- [Problem]:
Continue the passage about North and South Korea, picking up after its last sentence.

- [Text section]:
--- start ---

Escape from Camp 14 presents an extreme version of this: its protagonist was born and raised in a NK prison camp. The concepts of trust and love were utterly foreign to him, vividly shown when
he informs the guards that his mother and brother plan to escape, hoping that he might get a higher rank and better food.
(He also, interestingly, wasn’t indoctrinated politically; since the children born in the camps are going to be used as slave labor until they die, giving them the rudimentary political education needed to indoctrinate them would have been a waste of time. He grew up never having heard of the Kims, or Pyongyang, or “the Americans,” or juche ideology…)
The first article has a possible error in saying North Korea doesn’t teach Chinese characters in school though might resume it. As the article says, teaching Chinese characters is controversial in ROK, and anti-character people tend to exaggerate how much the North has abandoned them. Other info says Chinese character study has always been mandatory in DPRK schools, though has definitely been elective in ROK schools for the last few decades, something a recent education minister wanted to change back to mandatory. But Chinese characters are a reference point to understanding the meaning of Sino-Korean words (ie the majority of words in the language) even if you don’t actually write Korean using them, as well as gateway to learning Japanese and Chinese if you know Korean, which is one of the aspects of the idea of teaching them.
As for the second article, the basic theme is how relatively short it is and how many of the clearly identifiable differences are trivial (eg. what order the vowels come in the dictionary). And the difference in transliteration to Latin letters, different systems used in ROK v DPRK, while it affects most place names and people’s names likely to be transliterated, is not directly an issue for the language itself.

--- end ---

- [Available data]:

--- start ---

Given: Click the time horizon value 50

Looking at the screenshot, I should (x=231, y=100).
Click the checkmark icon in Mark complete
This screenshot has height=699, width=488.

--- end ---

- [The answer]:
In simple terms as moderately capable non-native speaker I would say the difference in written language is trivial. It’s no more difficult for me to understand a given DPRK than ROK news story, or the variation in difficulty depending on the topic is greater than the variation depending where it was written. DPRK media has its infamous stilted, ‘purple prose’ style and vocabulary (those aren’t just artifacts of translation to English), but the style of various stuff written in ROK differs also, and vocabulary differs depending on topic as in any language.
The difference in spoken language is a little more significant. Sometimes when DPRK people are shown speaking on ROK TV there are subtitles. However, they also sometimes do that for people in the ROK with rustic accents. And that’s something like when subtitles are used for a general English speaking audience when the speaker has say a heavy Scottish accent (or maybe on Scottish TV they use subtitles for people with nondescript eastern/northern US accents like me, who knows ). It doesn’t require anything like a ‘separate language’ for accents to make it hard to pick up some words in an accent you’re not accustomed to hearing.
Plus, once the difficulty becomes truly problematic, don’t we usually call them different languages? And by “we”, I mean linguists, not lay people. Doesn’t there have to be some level of mutual intelligibility for two language groups to be called dialects of the same language? And of course, I think a lot of people exaggerate the precision with which such distinctions can even be made in the most objective of circumstances. We want things to fit neatly into boxes, but the natural world doesn’t care so much about boxes.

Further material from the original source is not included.